To find the most secluded spots in the country, Clarks analysed the reviews of over 5,000 TripAdvisor attractions, spanning beaches, forests, parks and hiking trails, crunching data to rank outdoor destinations with the lowest number of reviews but highest concentration of five-star ratings in order to present its ultimate list of hidden gems in the UK.
Have you visited any of these, and where would you add to this list? Let us know in the comments below
It’s hard to beat being by the sea but crowded beaches tend to take the edge off the appeal for us. So strike out to the ‘wild and wonderous’ Marske Sands Beach in North Yorkshire, just south of Redcar. One reviewer described it as, “The perfect place to cleanse and invigorate your mind.”
Relax and unwind with a wander through a forest. Whether you’re going for the full-on immersive experience of forest bathing, the ancient Japanese practice of being calm and quiet among the trees while focusing on your breathing, or exploring and adventuring through the woods, climbing trees and making dens, forests are utterly restorative.
On the list is the aptly named Great Wood, in the Quantocks in Somerset. Its two-mile red walk is ideal for families, and keep an eye out for red deer, buzzards and crossbills among the Douglas fir trees.
Or head north a little to South Gloucestershire and the Lower Woods Nature Reserve, near Wickwar. The largest Gloucestershire Wildlife Trust nature reserve and one of the largest areas of ancient woodland in South England, it’s home to muntjac and roe deer, and is brimming with wildflowers, snowdrops, bluebells and wild orchids.
Over in Norfolk the focus is often on the coast or the Broads, but come inland to an area known as the Brecks and you’ll find the tranquil Tetford Forest and Kings Forest, collectively the largest lowland forest in the UK. Historically, a ‘breck’ was a temporary field cultivated for a few years then allowed to revert to heath once the soil was exhausted, and this unusual heath land is now vital for wildlife conservation.

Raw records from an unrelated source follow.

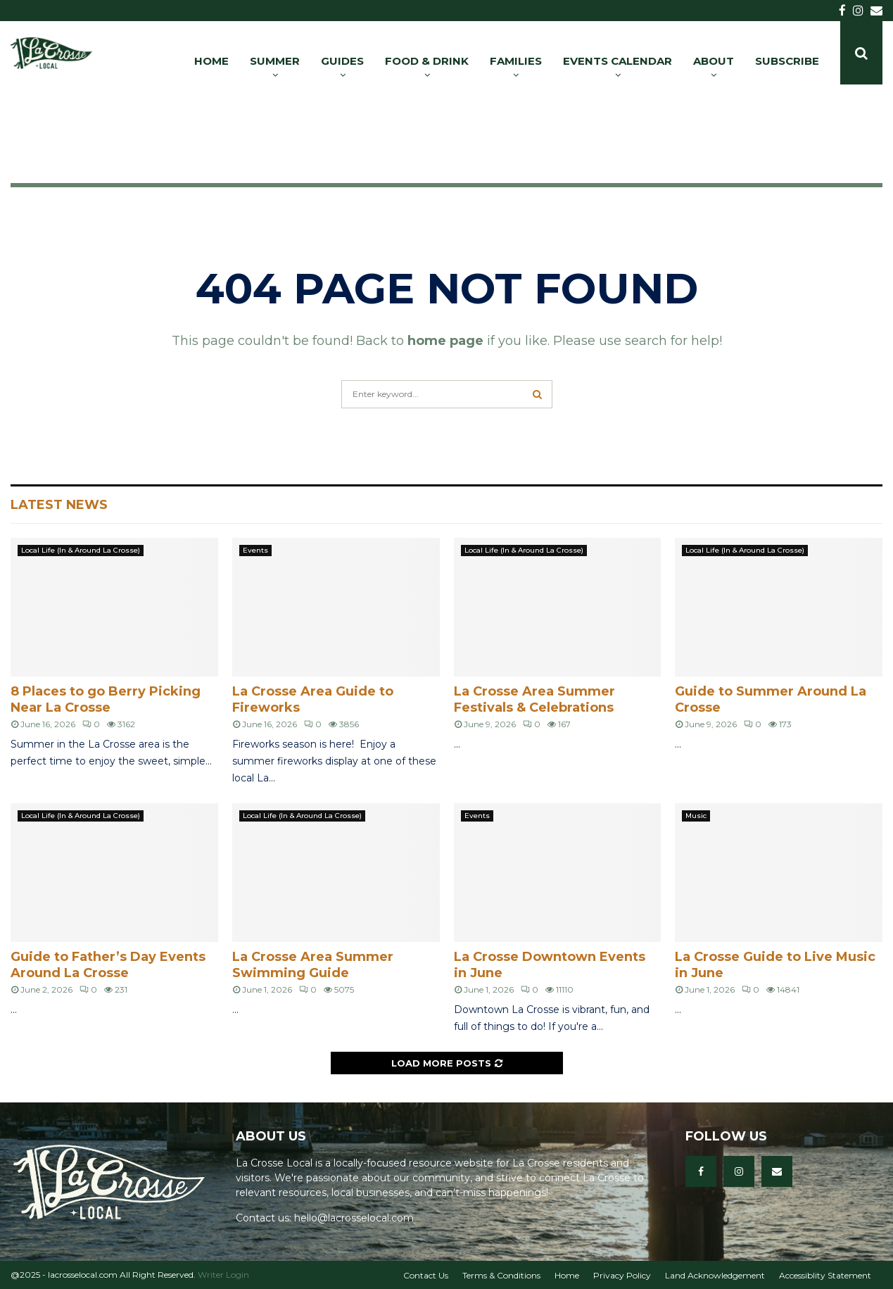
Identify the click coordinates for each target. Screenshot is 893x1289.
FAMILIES (516, 61)
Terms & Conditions (501, 1275)
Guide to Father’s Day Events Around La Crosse (108, 965)
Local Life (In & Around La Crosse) (80, 550)
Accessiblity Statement (825, 1275)
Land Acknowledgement (715, 1275)
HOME (211, 61)
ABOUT (713, 61)
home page (445, 340)
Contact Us (425, 1275)
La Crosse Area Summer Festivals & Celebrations (534, 699)
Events (255, 550)
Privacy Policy (622, 1275)
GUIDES (342, 61)
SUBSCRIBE (787, 61)
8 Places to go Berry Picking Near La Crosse (106, 699)
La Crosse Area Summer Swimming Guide (312, 965)
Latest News (59, 505)
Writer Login (223, 1274)
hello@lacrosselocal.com (354, 1218)
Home (567, 1275)
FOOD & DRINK (427, 61)
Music (696, 815)
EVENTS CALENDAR (617, 61)
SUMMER (275, 61)
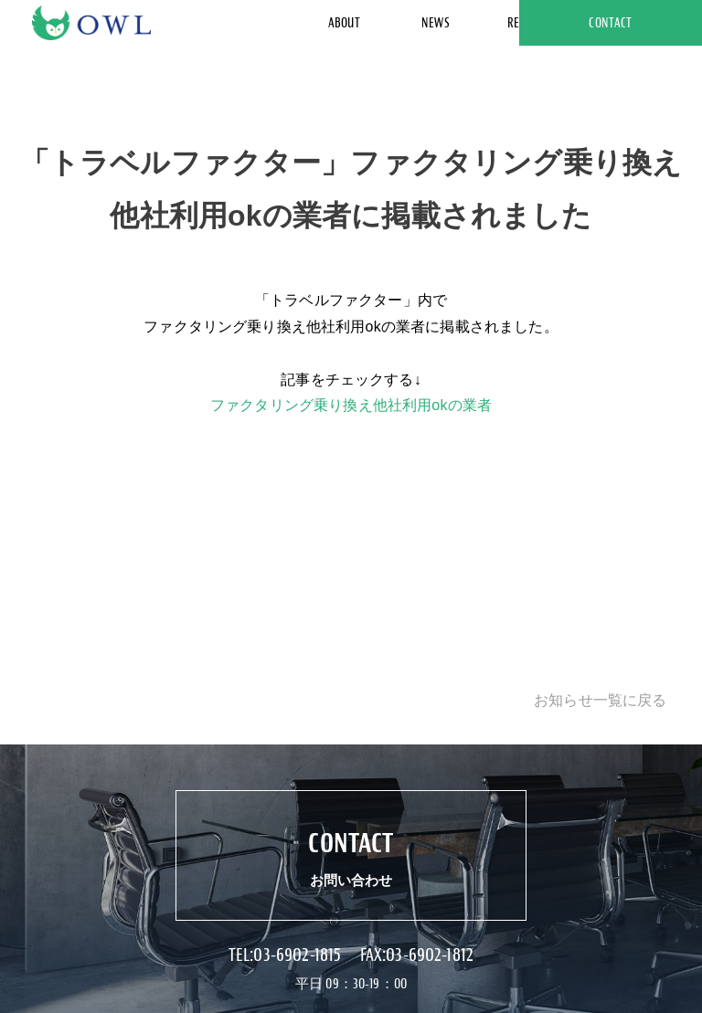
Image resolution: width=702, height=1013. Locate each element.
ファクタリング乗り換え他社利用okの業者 (351, 405)
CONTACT (610, 23)
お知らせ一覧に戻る (600, 700)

It’s easy to underestimate the simple park, but they’ve been a lifesaver for so many during 2020. And a lot of their beauty often comes from their convenient locations – none more so than Southampton Common, Hampshire, rated “a remarkably peaceful place” given its central location. It’s got everything from woodland to parkland, rough grassland to ponds and an ornamental lake, plus a big adventure playground and nature trails.
Other entries on the list worth visiting include Leavesden Country Park in Abbots Langley in Hertfordshire, the Tyne Riverside Country Park in Tyne and Wear, and the Wildgrounds Nature Reserve in Gosport, Hampshire.
The simple act of putting one foot in front of the other and following your nose is surprisingly rewarding. But where to head to when you’ve exhausted all your usual routes? The research from Clarks produced these results:
– Lanhydrock to Respryn Woods circular walk ambles through the grounds of the National Trust’s Lanhydrock estate and follows the River Fowey in Cornwall before passing through ancient bluebell woods.
– Walking from Salcombe to Gara Rock, in the South Hams, Devon, takes in part of the South West Coastal Path, and also involves an ancient wooded trail up the valley, stunning views of the Salcombe estuary, and a cute trip on the East Portlemouth ferry. Stop for a play on Mill Bay beach and pick up ice creams from the Venue Café or Gara Rock hotel’s Garavan.
– Rannerdale Knotts, in Cumbria, in ‘picturesque’. Starting from the village of Buttermere, this three-mile circular walk with views of Crummock Water climbs to Rannerdale Knotts at 283m before returning through Ghyll Wood.